🤖 AI Summary
This paper addresses the challenge of efficiently training nonparametric additive models (PAMs) for nonparametric regression under limited memory and computational resources. We propose an iterative algorithm based on stochastic gradient descent (SGD) in function space, representing each additive component via truncated basis expansions and employing a three-stage adaptive learning rate schedule for robust optimization. Theoretically, we establish the first SGD convergence framework for nonparametric regression with model misspecification tolerance: under correct specification, the estimator achieves the minimax-optimal rate $n^{-2s/(2s+1)}$, where $s$ denotes the smoothness order; under misspecification, it satisfies an oracle inequality.

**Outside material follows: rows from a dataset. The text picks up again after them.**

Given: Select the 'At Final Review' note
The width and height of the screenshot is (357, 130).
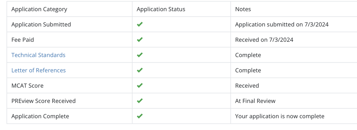Looking at the screenshot, I should point(255,101).
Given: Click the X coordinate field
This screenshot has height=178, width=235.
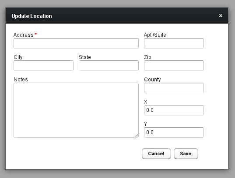Looking at the screenshot, I should (x=174, y=110).
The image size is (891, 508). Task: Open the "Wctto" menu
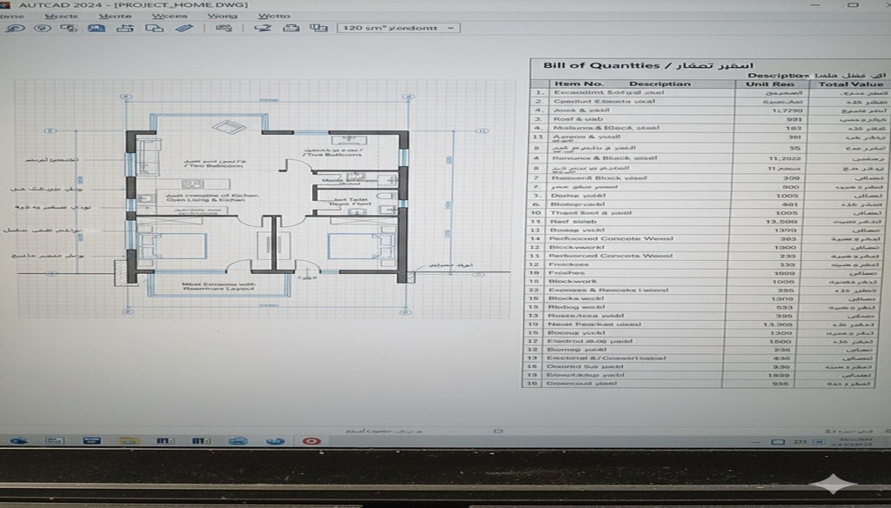click(x=274, y=16)
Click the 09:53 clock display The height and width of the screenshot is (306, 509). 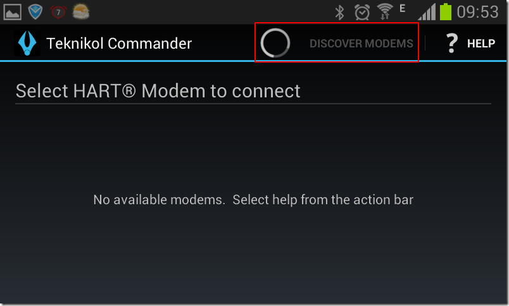pyautogui.click(x=477, y=12)
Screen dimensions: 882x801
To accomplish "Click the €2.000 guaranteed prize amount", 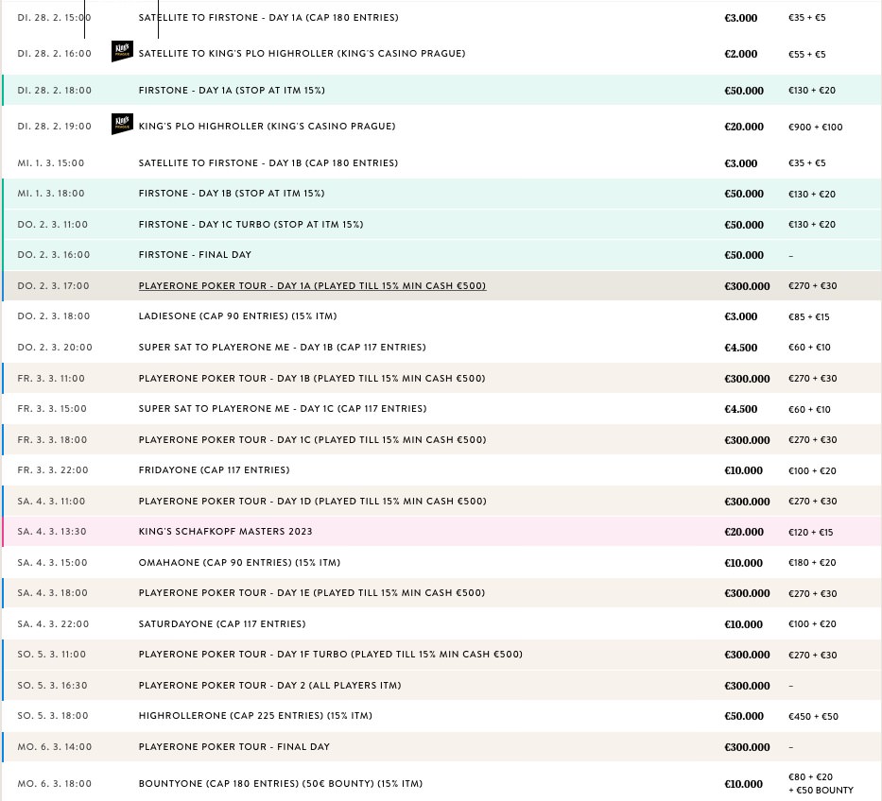I will click(x=740, y=55).
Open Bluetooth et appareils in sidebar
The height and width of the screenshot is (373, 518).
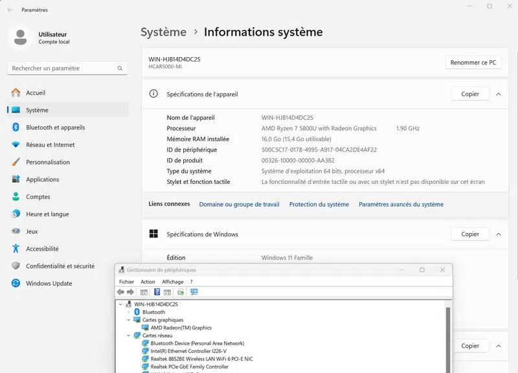(x=55, y=128)
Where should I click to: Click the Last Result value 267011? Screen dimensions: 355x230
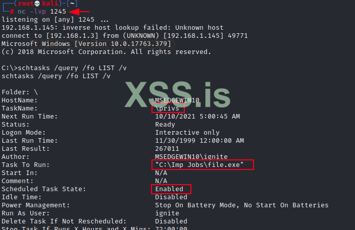[x=167, y=149]
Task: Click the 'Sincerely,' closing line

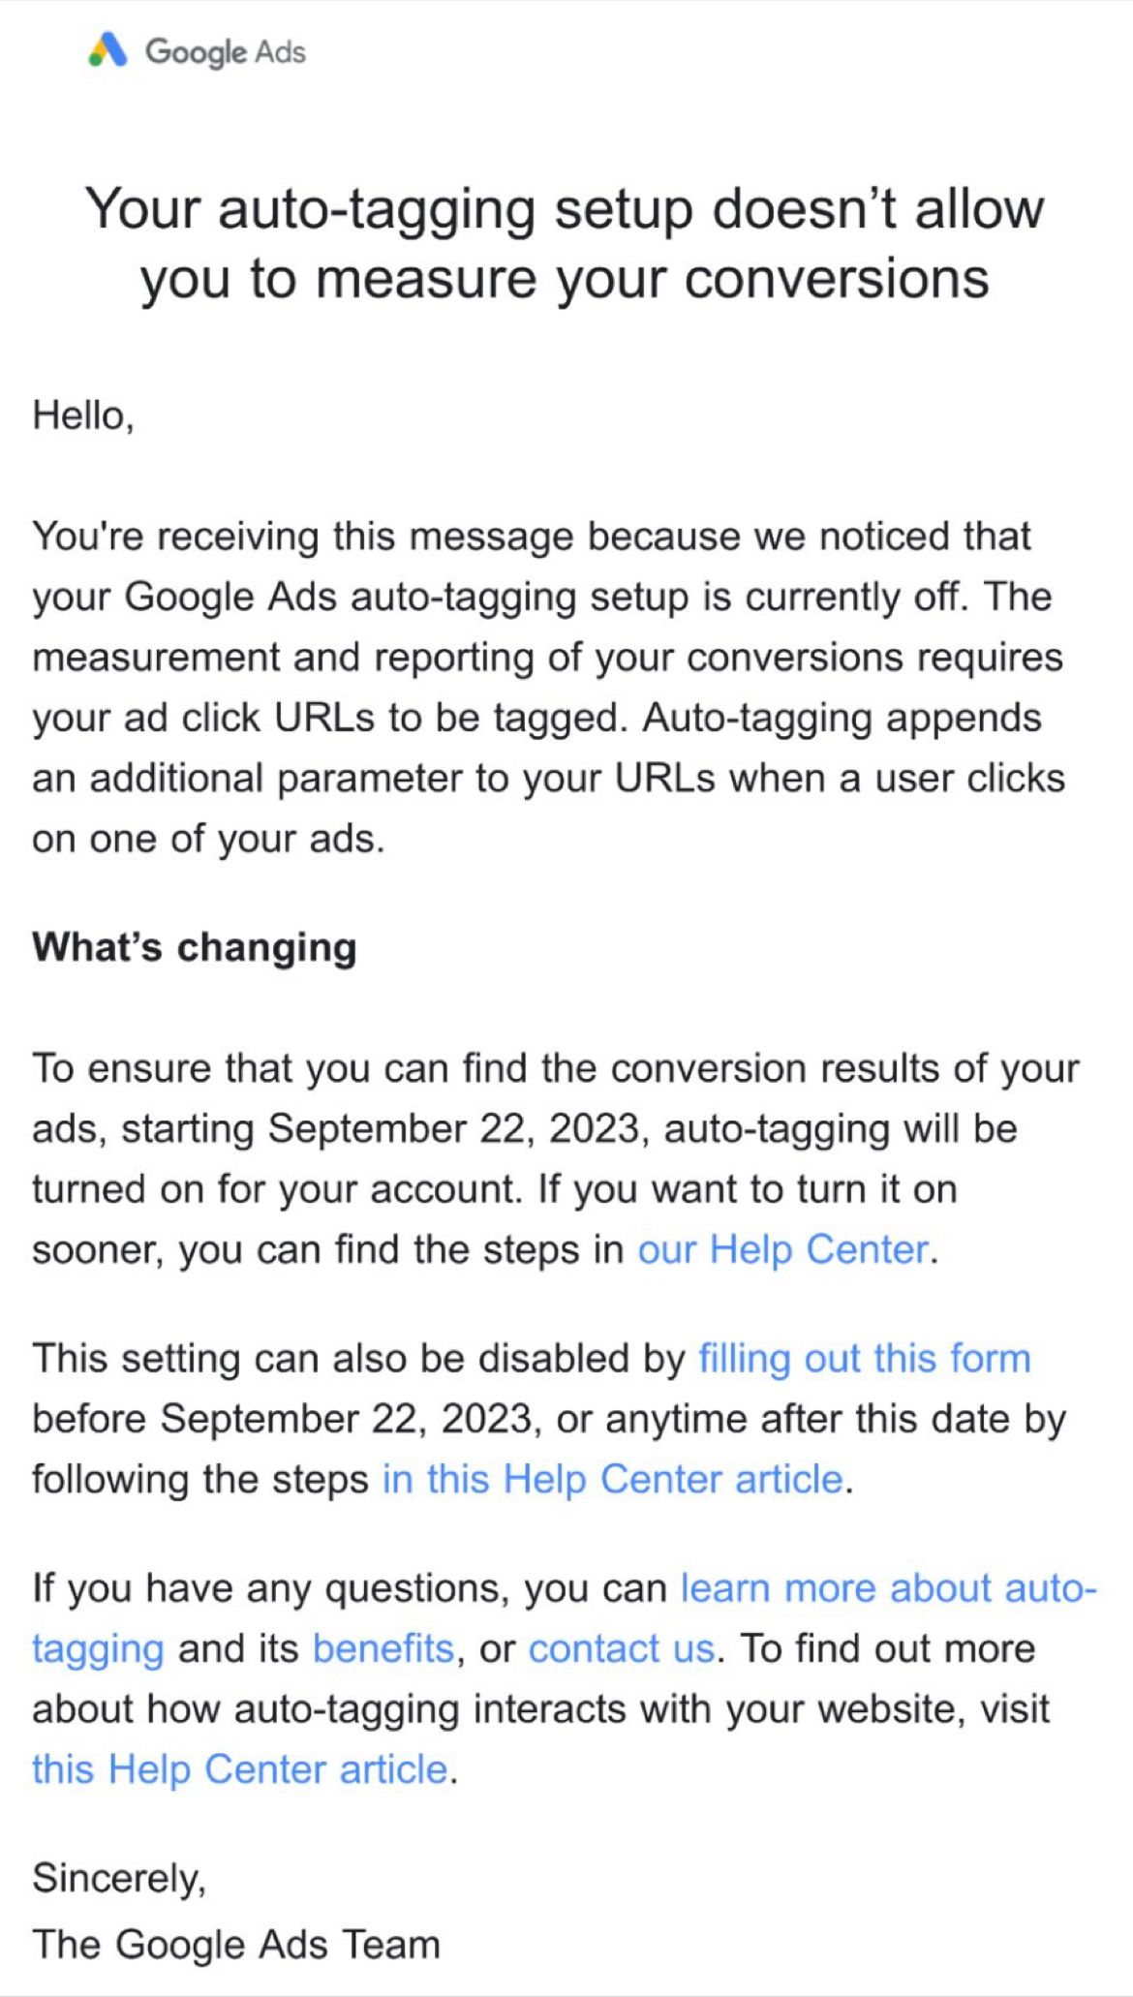Action: coord(119,1878)
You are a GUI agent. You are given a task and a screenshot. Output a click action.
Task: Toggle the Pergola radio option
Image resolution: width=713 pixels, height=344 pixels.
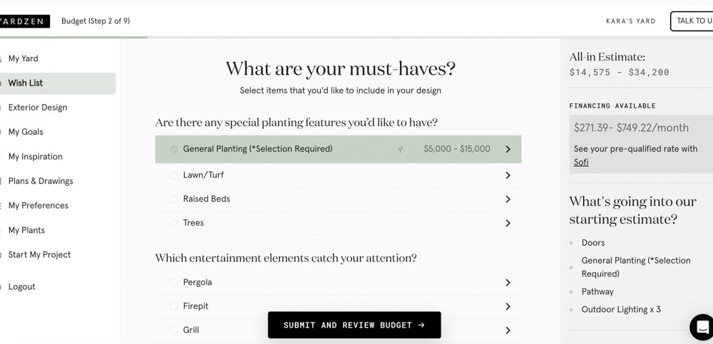pos(174,283)
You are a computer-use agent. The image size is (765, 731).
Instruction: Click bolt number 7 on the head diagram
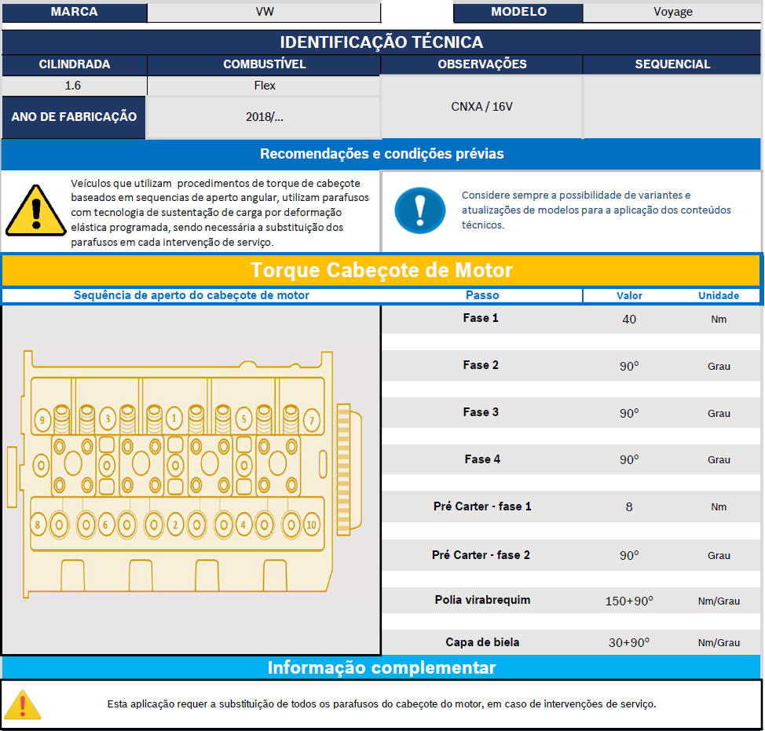[x=311, y=420]
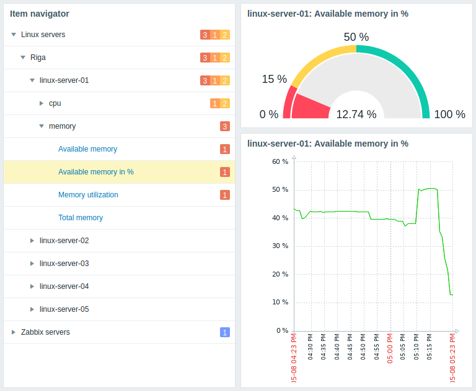Collapse the Linux servers group arrow

14,35
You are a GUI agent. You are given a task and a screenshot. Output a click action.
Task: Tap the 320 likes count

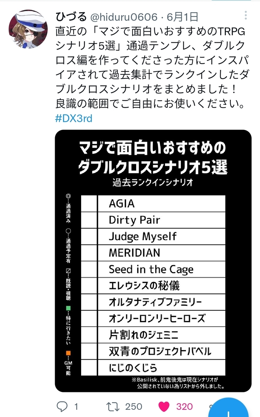point(184,407)
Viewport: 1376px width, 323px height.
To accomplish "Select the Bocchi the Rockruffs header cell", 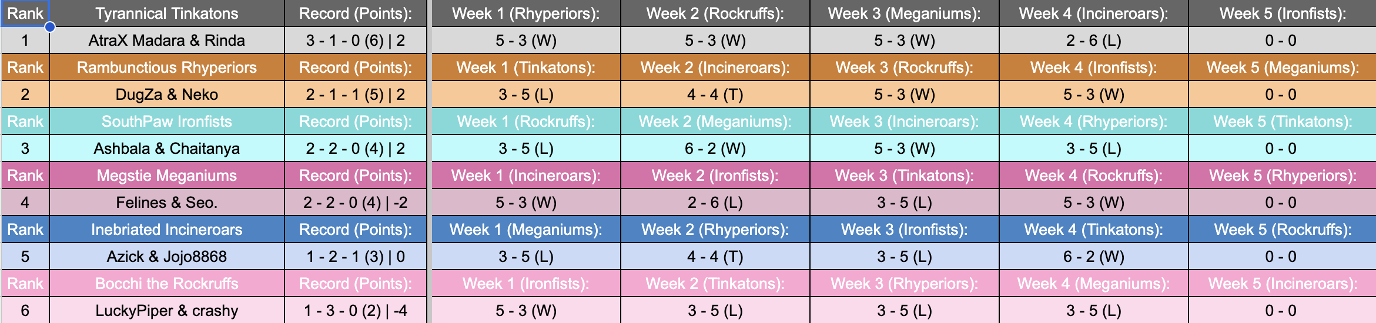I will [x=167, y=284].
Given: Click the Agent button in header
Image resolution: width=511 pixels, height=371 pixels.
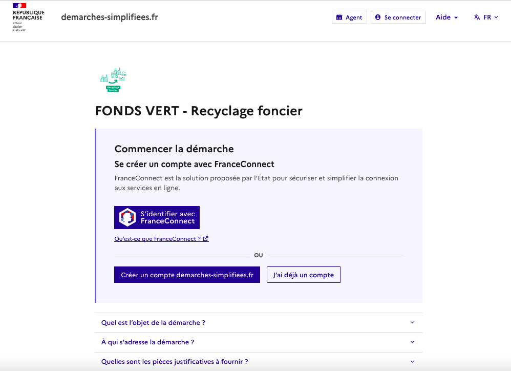Looking at the screenshot, I should pyautogui.click(x=349, y=17).
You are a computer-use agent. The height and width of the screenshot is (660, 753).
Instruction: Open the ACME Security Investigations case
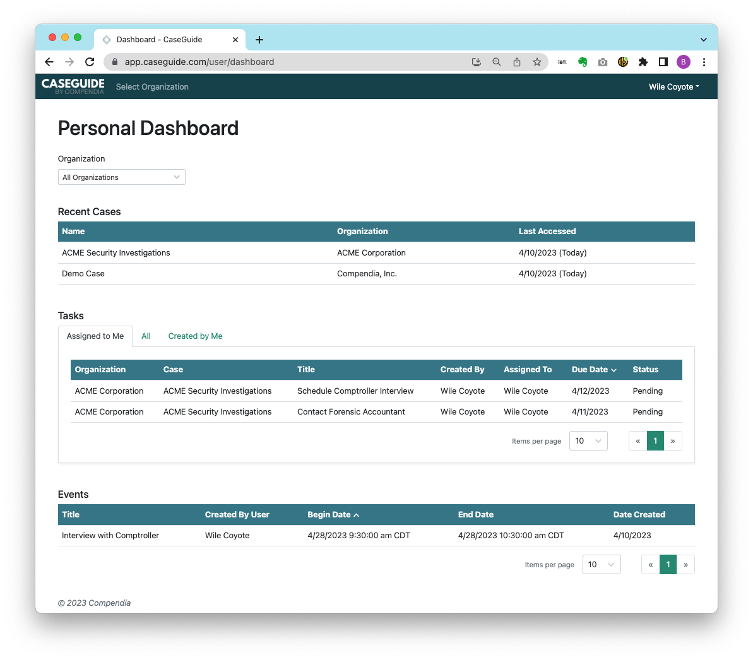(x=116, y=252)
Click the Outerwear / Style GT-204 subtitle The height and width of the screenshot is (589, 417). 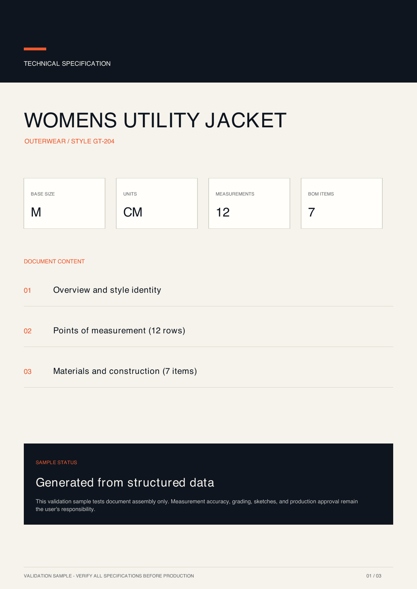tap(69, 141)
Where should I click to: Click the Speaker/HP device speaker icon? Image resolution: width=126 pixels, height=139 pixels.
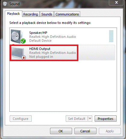click(17, 36)
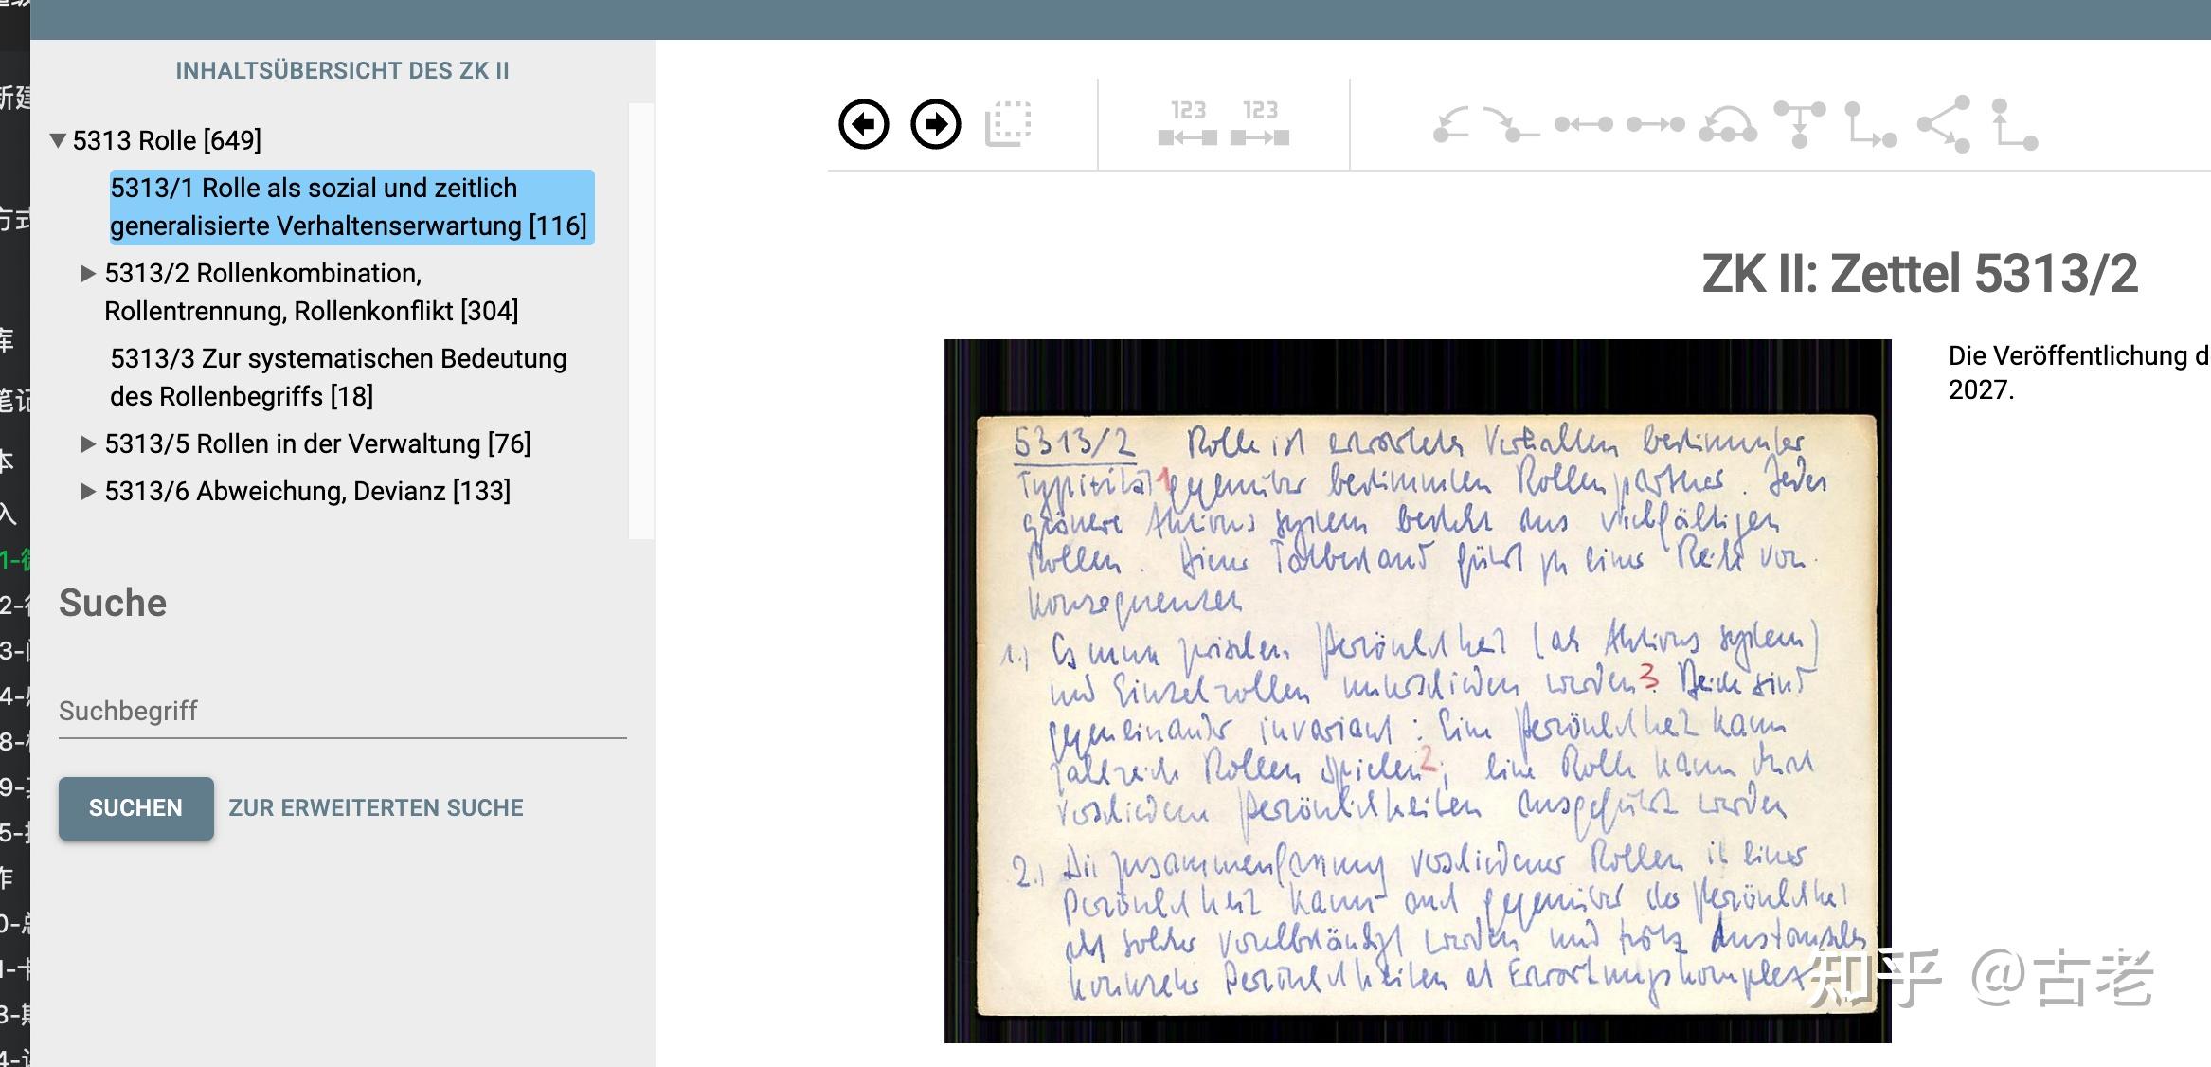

Crucially, our results hold uniformly across arbitrary dimensionality and sample size $n$, and retain polynomial convergence rates even when the covariate support is not full.
📝 Abstract
This paper introduces an iterative algorithm for training nonparametric additive models that enjoys favorable memory storage and computational requirements. The algorithm can be viewed as the functional counterpart of stochastic gradient descent, applied to the coefficients of a truncated basis expansion of the component functions. We show that the resulting estimator satisfies an oracle inequality that allows for model mis-specification. In the well-specified setting, by choosing the learning rate carefully across three distinct stages of training, we demonstrate that its risk is minimax optimal in terms of the dependence on the dimensionality of the data and the size of the training sample. We also provide polynomial convergence rates even when the covariates do not have full support on their domain.